Requirements → In the passage about Duterte and International Women's Day, what is the Republic Act number of the Magna Carta for Women?

Supplied passage →
Duterte made the call as he joined the Filipino people in celebrating International Women’s Day.

“This important occasion reminds us all to pave the way for an enabling environment for women to be empowered and to make sure that the Magna Carta for Women is properly implemented at all levels of government,” he said.

Enacted by then-President and now Speaker Gloria Macapagal-Arroyo in 2009, the Magna Carta for Women (Republic Act 9710) spells out the rights of every Filipino woman such as protection from all forms of violence, including those committed by the state, equal treatment before the law, non-discrimination in education opportunities and employment in the field of military, police and non-discriminatory and non-derogatory portrayal of women in media and film.

That same law, however, has been cited by Duterte’s critics to hit out at the President’s previous remarks against women.

Various quarters had criticized Duterte for his many misogynistic remarks, including linking women’s beauty to rape, ordering troops to shoot female rebels in the vagina, joking about the gang rape and murder of an Australian missionary, and telling soldiers to rape women in Marawi at the height of the military campaign against the Islamic State-inspired Maute group that laid siege to the city.

He also drew flak for claiming that he “touched” his maid when he was a teenager and kissing a Filipino woman on stage during his visit to South Korea in June last year.

Many of the top officials and individuals Duterte has butted heads with or denigrated have been women, including Vice President Leni Robredo, Senator Leila de Lima, then-Ombudsman Conchita Carpio Morales, missionary Sister Patricia Fox, UN Special Rapporteur Agnes Callamard, International Criminal Court Prosecutor Fatou Bensouda, and Maria Lourdes Sereno before she was ousted as chief justice of the Supreme Court.

After Sereno's removal from office, Duterte said that the next top magistrate should "of course" not be a woman.

Provided information →
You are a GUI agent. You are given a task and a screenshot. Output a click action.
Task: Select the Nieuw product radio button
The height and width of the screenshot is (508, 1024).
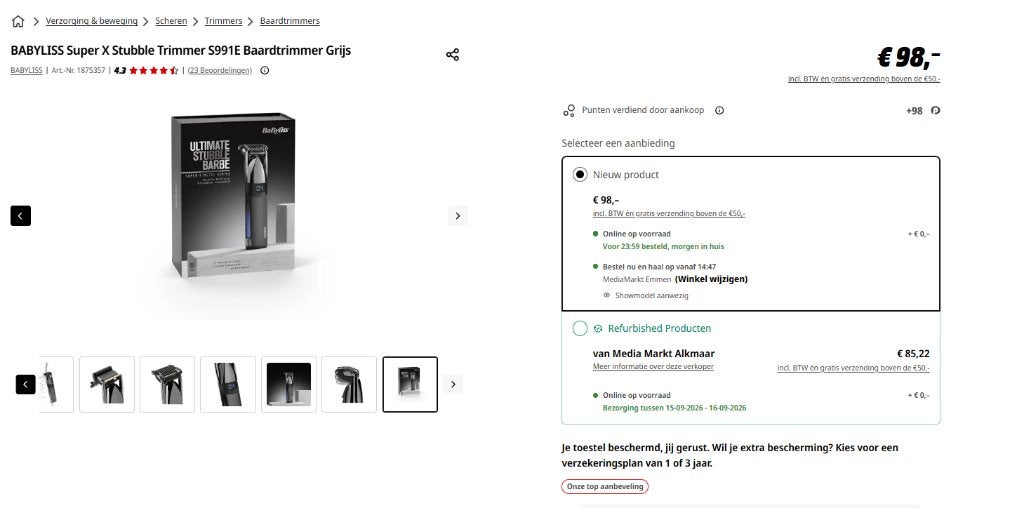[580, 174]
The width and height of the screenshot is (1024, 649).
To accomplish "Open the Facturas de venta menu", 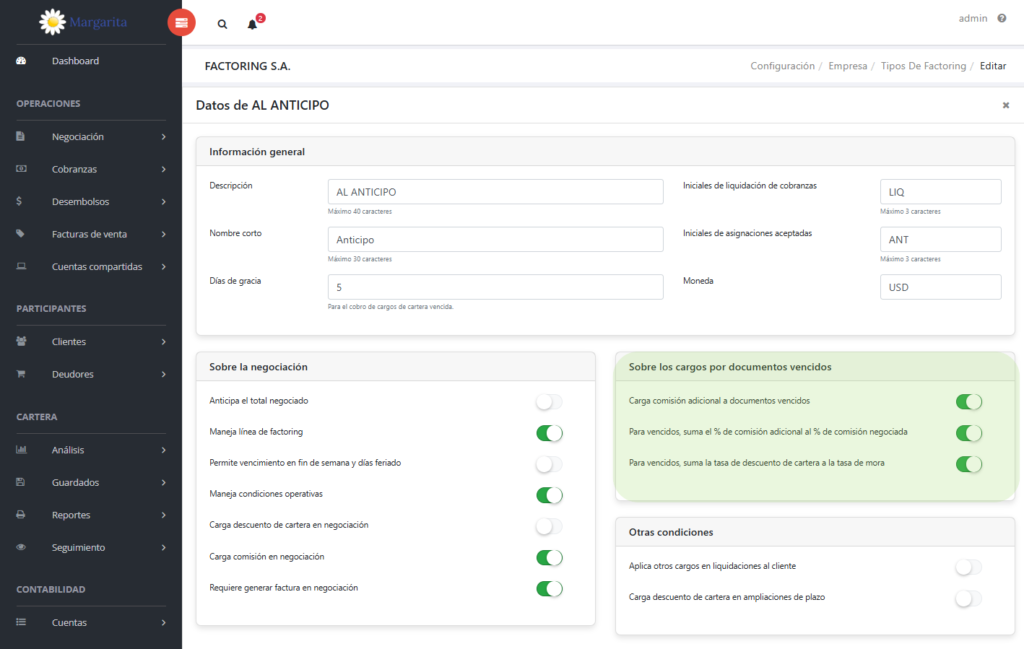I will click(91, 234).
==
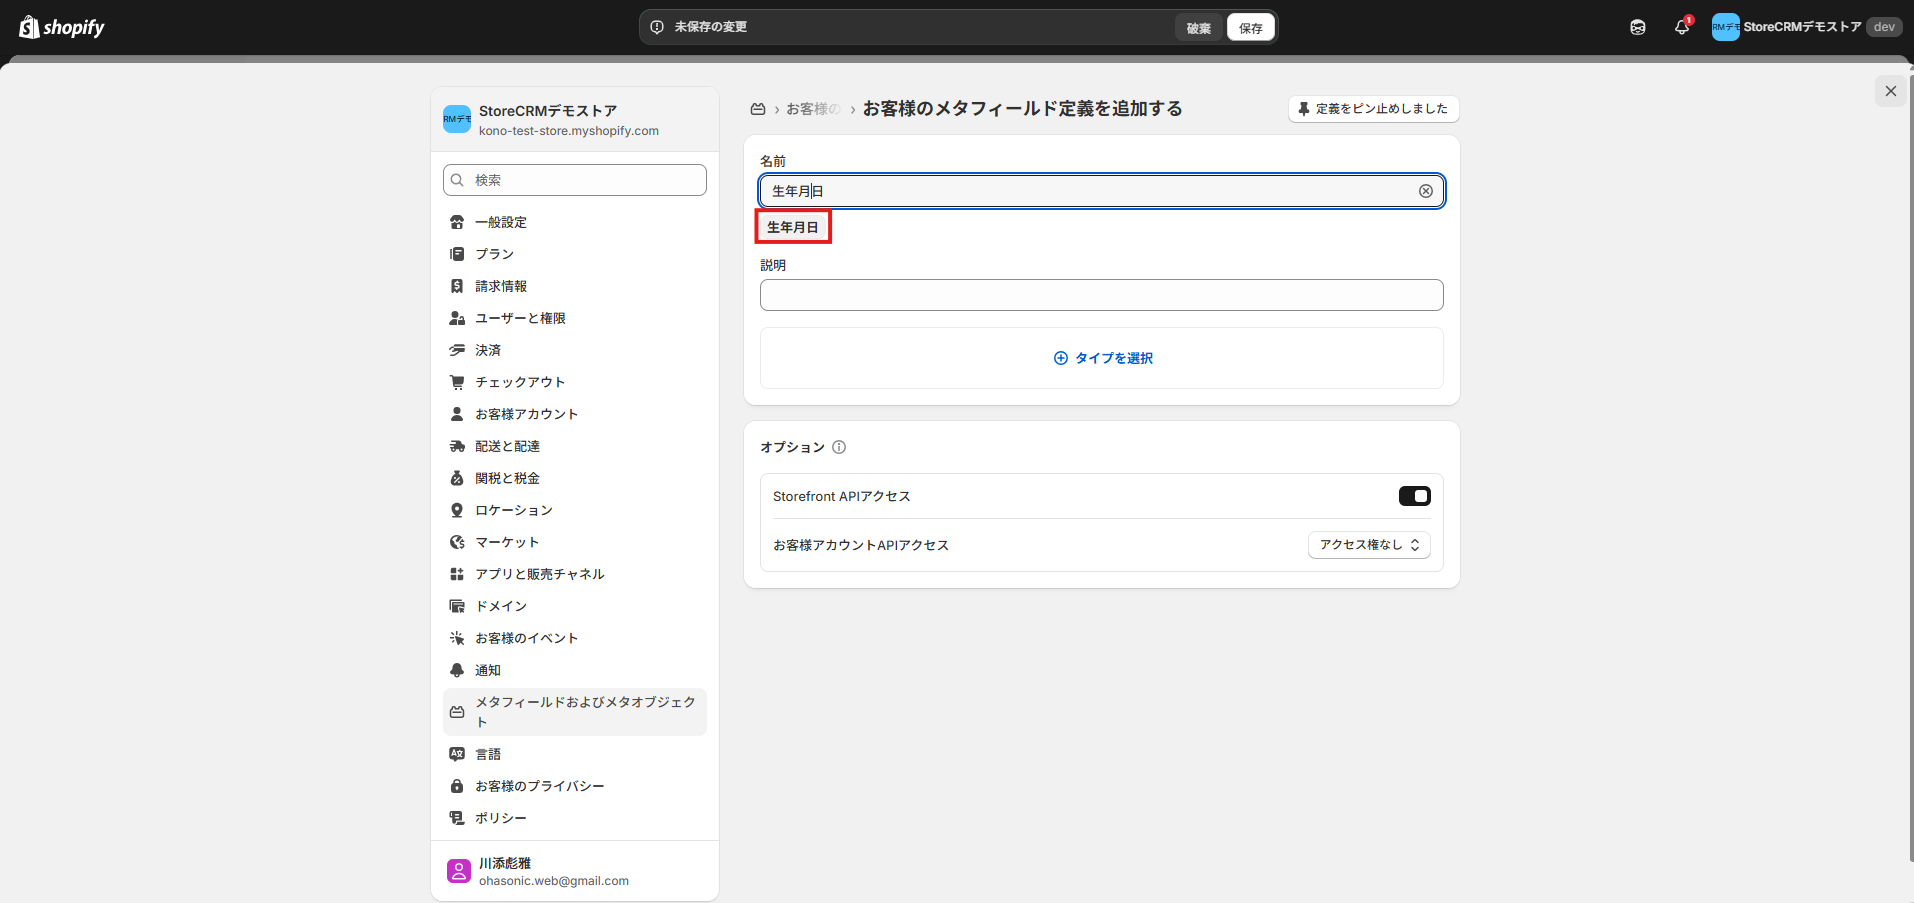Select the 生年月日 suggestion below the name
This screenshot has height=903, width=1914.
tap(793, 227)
==
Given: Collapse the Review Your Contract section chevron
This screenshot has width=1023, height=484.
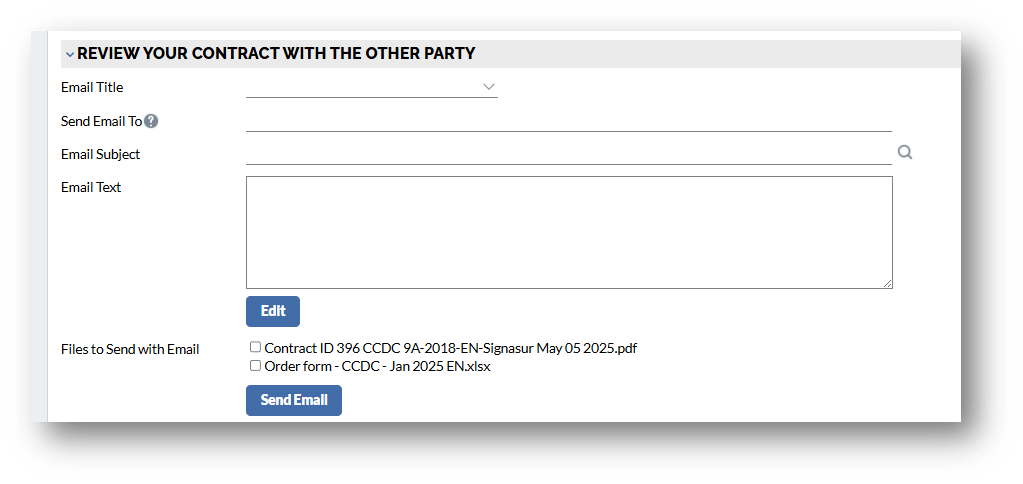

Finished task → Republic Act 9710